(To do):
Copy the data starting at the line with "This screenshot has height=547, width=1021." and ending at the line with "Click the scan cache magnifier icon", substituting "Preferences" for "Settings" and leaving everything else unchanged. Leave the pictures out of your copy.

(Data for processing):
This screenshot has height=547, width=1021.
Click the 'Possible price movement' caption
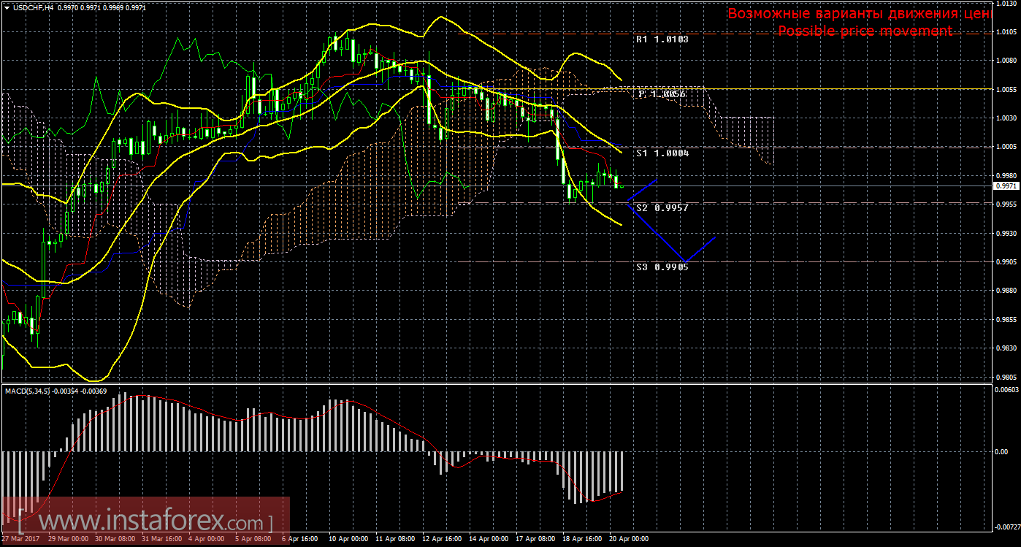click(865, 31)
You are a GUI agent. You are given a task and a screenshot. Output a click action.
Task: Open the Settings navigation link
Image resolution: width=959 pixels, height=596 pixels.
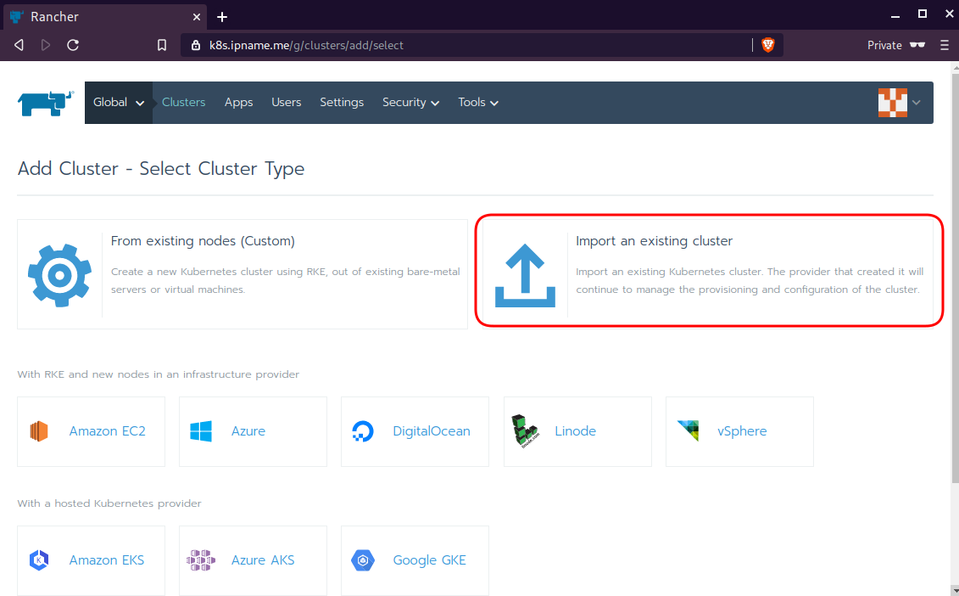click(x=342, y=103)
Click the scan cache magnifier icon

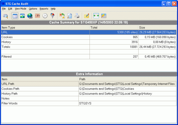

...

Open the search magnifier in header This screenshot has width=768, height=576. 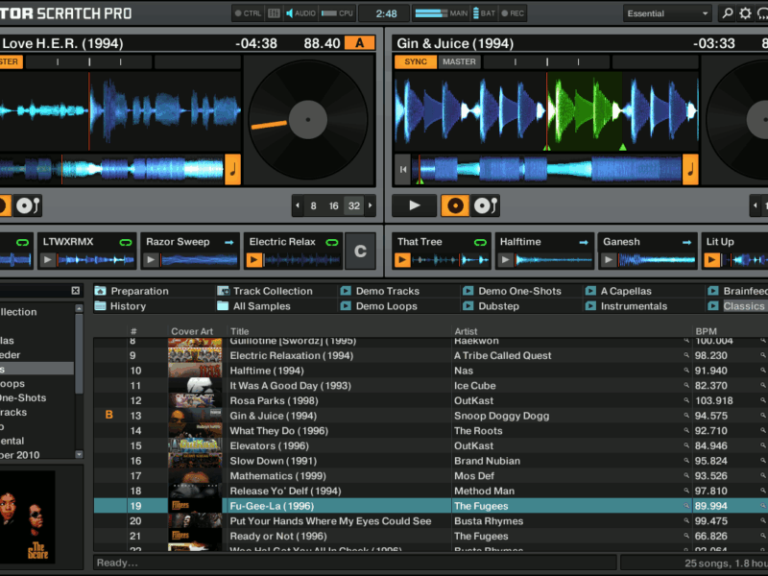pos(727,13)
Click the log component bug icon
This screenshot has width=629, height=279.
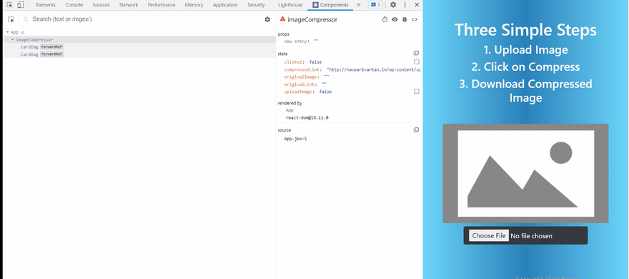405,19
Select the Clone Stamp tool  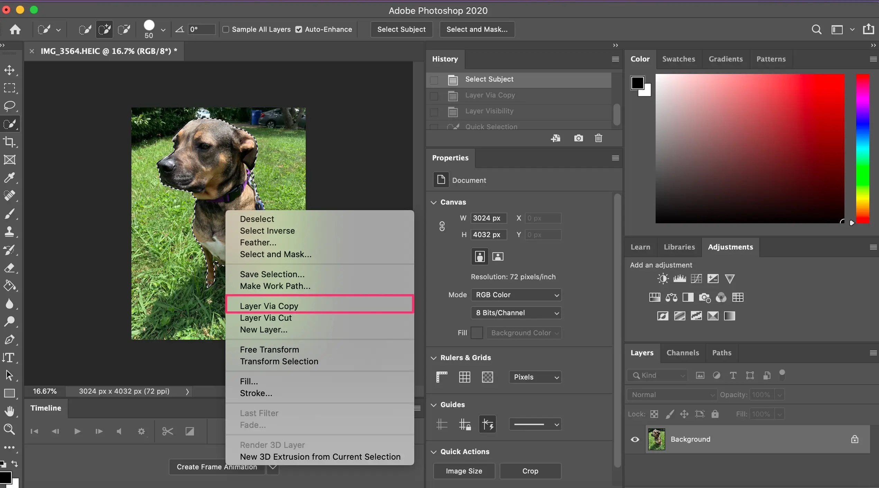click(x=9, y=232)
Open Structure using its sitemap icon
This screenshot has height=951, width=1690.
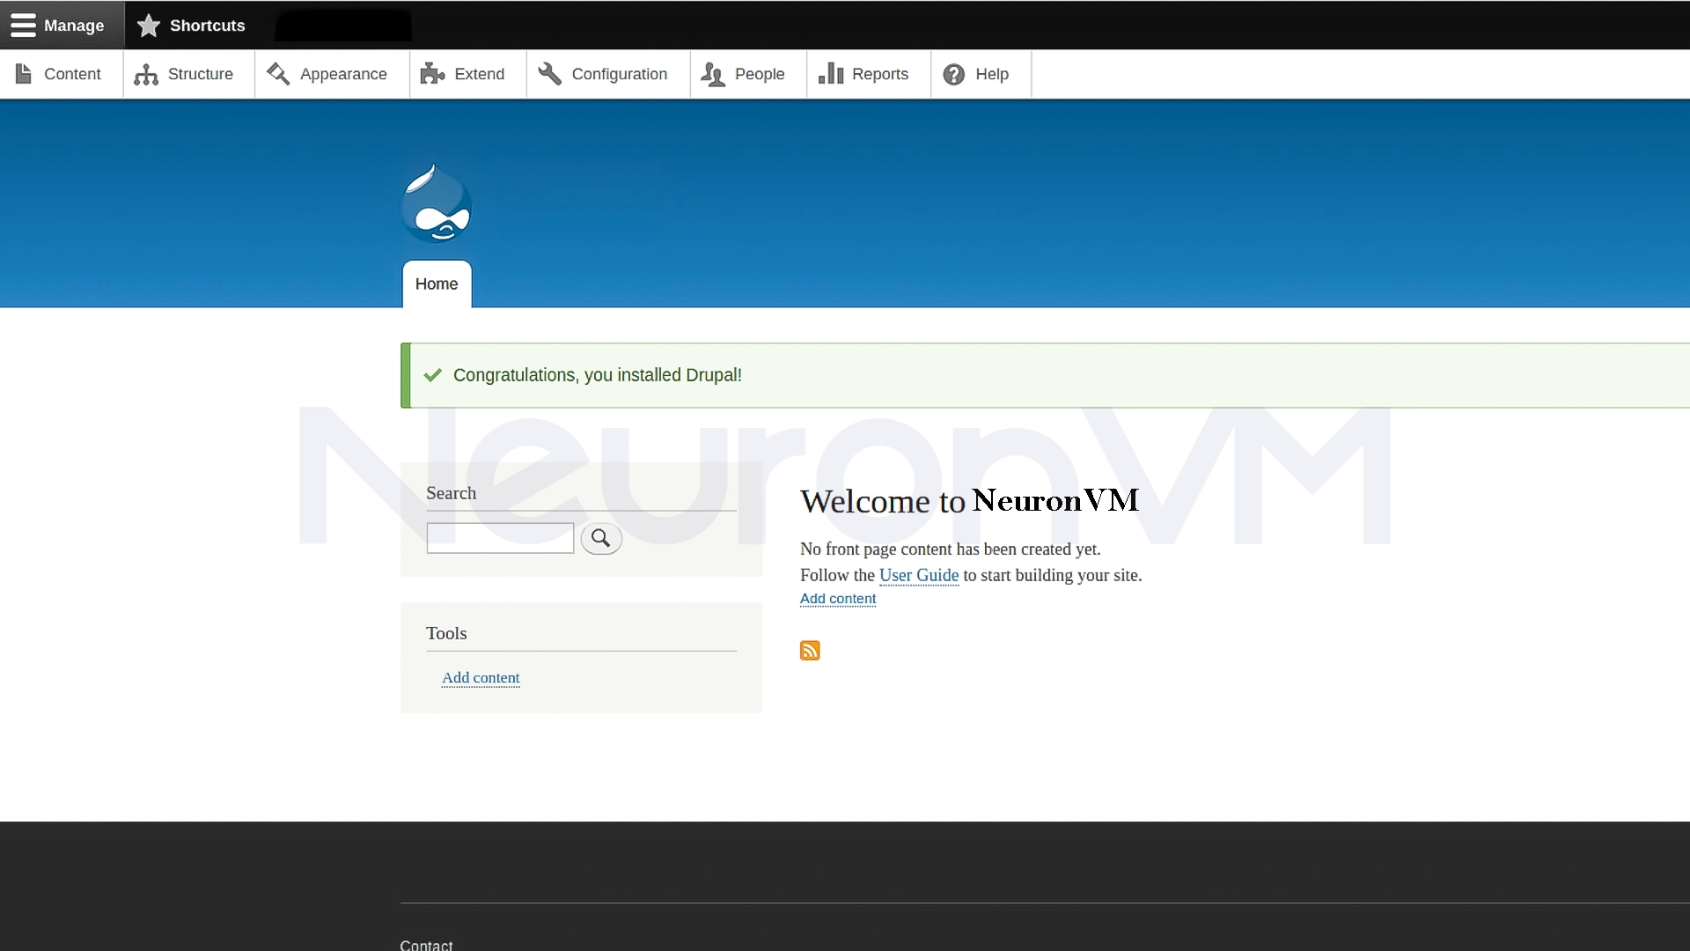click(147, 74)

...

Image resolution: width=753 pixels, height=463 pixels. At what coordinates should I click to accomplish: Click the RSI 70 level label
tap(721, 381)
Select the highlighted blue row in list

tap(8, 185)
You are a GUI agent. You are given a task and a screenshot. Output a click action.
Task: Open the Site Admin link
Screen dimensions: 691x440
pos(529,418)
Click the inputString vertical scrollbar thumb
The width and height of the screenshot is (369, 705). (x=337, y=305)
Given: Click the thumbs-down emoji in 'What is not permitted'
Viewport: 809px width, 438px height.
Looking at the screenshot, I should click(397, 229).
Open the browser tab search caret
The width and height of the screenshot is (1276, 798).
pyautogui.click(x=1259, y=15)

(Answer to the problem):
This screenshot has height=547, width=1021.
Click the 'Possible price movement' caption
click(865, 31)
You are a GUI agent. You are given a task and a screenshot. Output a click action.
Task: Open the Preferences navigation link
Image resolution: width=959 pixels, height=596 pixels.
click(x=342, y=103)
Click the scan cache magnifier icon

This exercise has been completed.